Registros de elementos de la interfaz
-------------------------

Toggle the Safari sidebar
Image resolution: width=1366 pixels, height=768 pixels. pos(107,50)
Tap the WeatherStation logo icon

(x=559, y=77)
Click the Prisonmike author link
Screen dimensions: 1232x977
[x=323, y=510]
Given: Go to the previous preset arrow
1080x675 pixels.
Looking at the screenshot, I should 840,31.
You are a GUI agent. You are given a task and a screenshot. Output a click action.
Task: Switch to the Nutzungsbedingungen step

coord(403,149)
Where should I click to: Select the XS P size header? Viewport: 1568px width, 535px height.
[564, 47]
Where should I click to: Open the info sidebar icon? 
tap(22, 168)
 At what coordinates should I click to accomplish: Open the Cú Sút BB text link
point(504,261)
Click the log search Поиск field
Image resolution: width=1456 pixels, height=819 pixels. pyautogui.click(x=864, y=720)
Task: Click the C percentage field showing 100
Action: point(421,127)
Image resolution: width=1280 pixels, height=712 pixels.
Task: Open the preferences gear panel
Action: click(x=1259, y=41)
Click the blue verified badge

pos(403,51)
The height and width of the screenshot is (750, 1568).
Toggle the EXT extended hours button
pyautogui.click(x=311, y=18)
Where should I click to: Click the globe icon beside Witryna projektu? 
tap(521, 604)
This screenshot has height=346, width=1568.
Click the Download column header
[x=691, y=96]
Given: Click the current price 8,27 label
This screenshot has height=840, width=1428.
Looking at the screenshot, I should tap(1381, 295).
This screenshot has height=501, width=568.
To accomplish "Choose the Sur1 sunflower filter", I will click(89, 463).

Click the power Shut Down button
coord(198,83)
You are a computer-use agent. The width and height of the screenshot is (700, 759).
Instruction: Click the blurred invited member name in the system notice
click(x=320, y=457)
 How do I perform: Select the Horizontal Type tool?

-------------------------

Instrucciones → Reproduce sin modificación alguna todas las líneas de los ítems anteriores.

Solución detallada →
Toggle the Safari sidebar
Image resolution: width=1366 pixels, height=768 pixels. pos(107,50)
Tap the WeatherStation logo icon

(x=559, y=77)
Click the Prisonmike author link
Screen dimensions: 1232x977
[x=323, y=510]
Given: Go to the previous preset arrow
1080x675 pixels.
Looking at the screenshot, I should 840,31.
You are a GUI agent. You are given a task and a screenshot. Output a click action.
Task: Switch to the Nutzungsbedingungen step

coord(403,149)
Where should I click to: Select the XS P size header? Viewport: 1568px width, 535px height.
[564, 47]
Where should I click to: Open the info sidebar icon? 
tap(22, 168)
 At what coordinates should I click to accomplish: Open the Cú Sút BB text link
point(504,261)
Click the log search Поиск field
Image resolution: width=1456 pixels, height=819 pixels. pyautogui.click(x=864, y=720)
Task: Click the C percentage field showing 100
Action: point(421,127)
Image resolution: width=1280 pixels, height=712 pixels.
Task: Open the preferences gear panel
Action: click(x=1259, y=41)
Click the blue verified badge

pos(403,51)
The height and width of the screenshot is (750, 1568).
Toggle the EXT extended hours button
pyautogui.click(x=311, y=18)
Where should I click to: Click the globe icon beside Witryna projektu? 
tap(521, 604)
This screenshot has height=346, width=1568.
Click the Download column header
[x=691, y=96]
Given: Click the current price 8,27 label
This screenshot has height=840, width=1428.
Looking at the screenshot, I should tap(1381, 295).
This screenshot has height=501, width=568.
To accomplish "Choose the Sur1 sunflower filter", I will click(89, 463).

Click the power Shut Down button
coord(198,83)
You are a computer-use agent. The width and height of the screenshot is (700, 759).
Instruction: Click the blurred invited member name in the system notice
click(x=320, y=457)
 How do I perform: Select the Horizontal Type tool?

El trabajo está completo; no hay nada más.